▸ Given records:
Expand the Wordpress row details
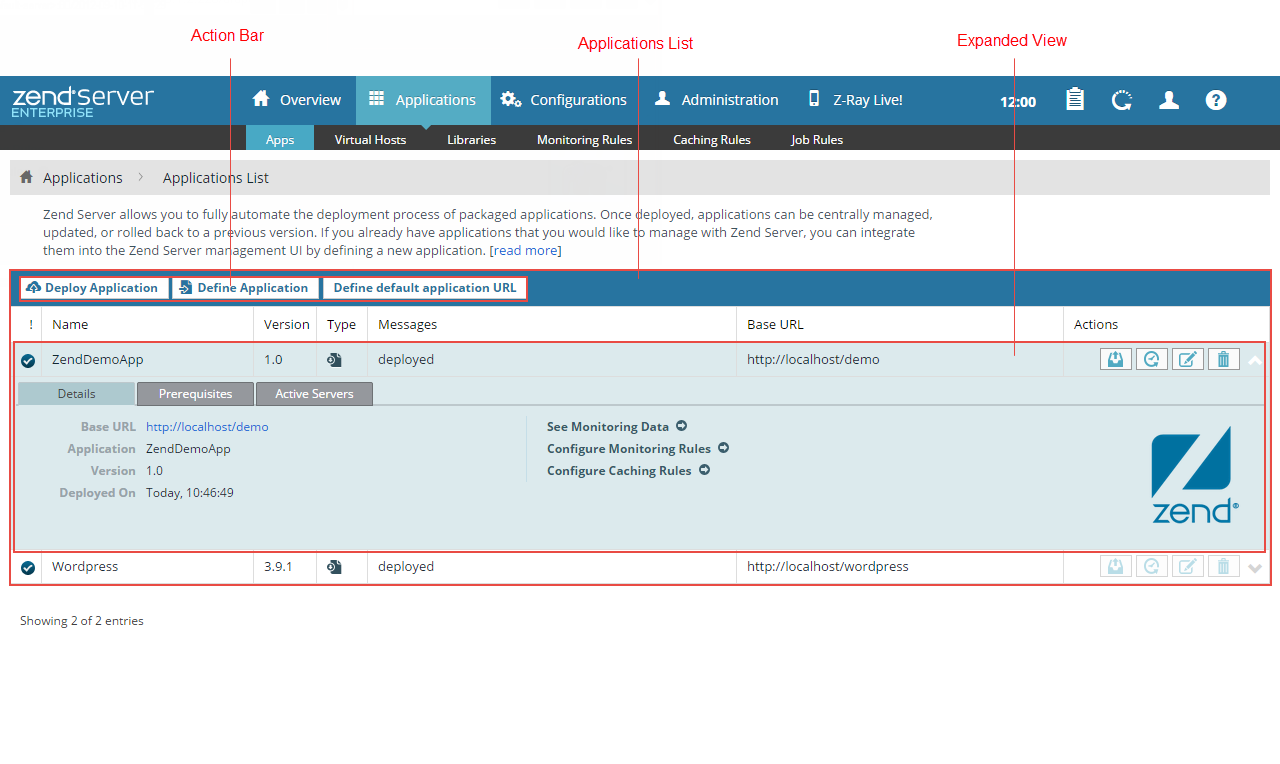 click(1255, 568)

...

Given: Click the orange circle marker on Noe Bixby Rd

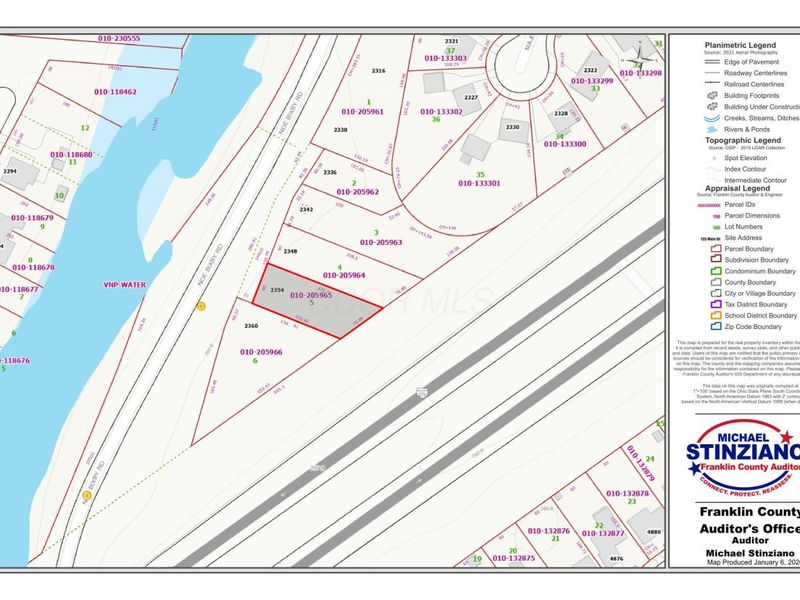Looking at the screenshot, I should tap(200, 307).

...

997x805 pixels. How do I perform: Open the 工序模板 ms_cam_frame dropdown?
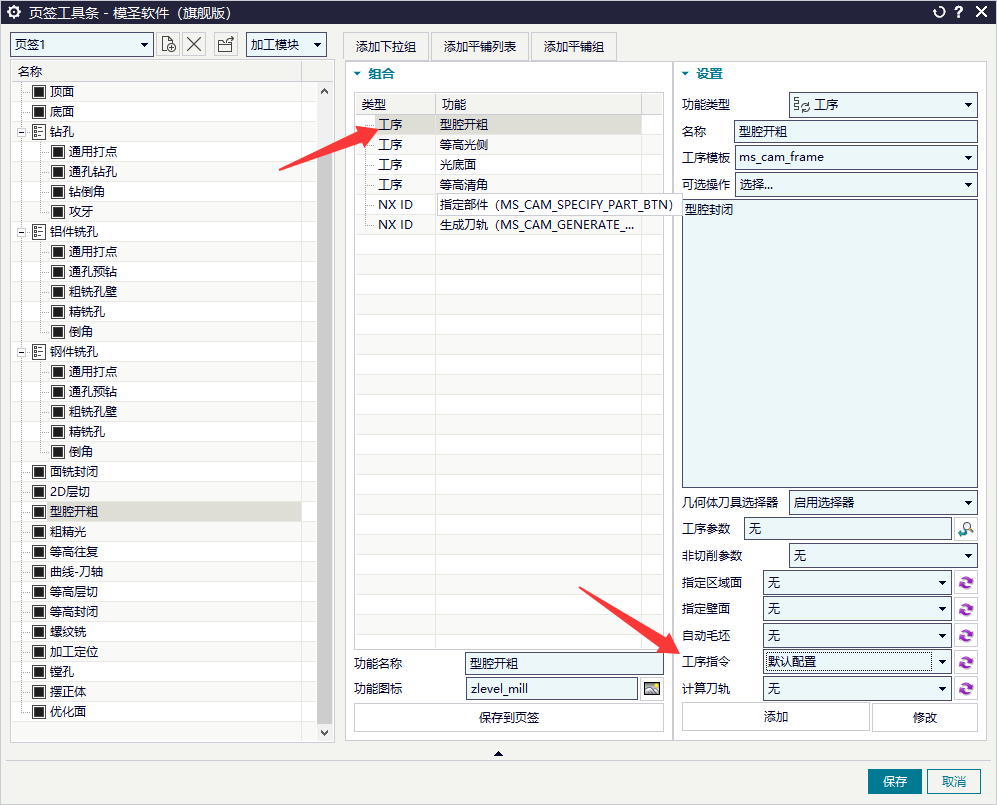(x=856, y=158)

▸ Work to complete: Copy out each line of the items above that contains the word "Bixby".

▸ Answer to this problem:
Given: Click the orange circle marker on Noe Bixby Rd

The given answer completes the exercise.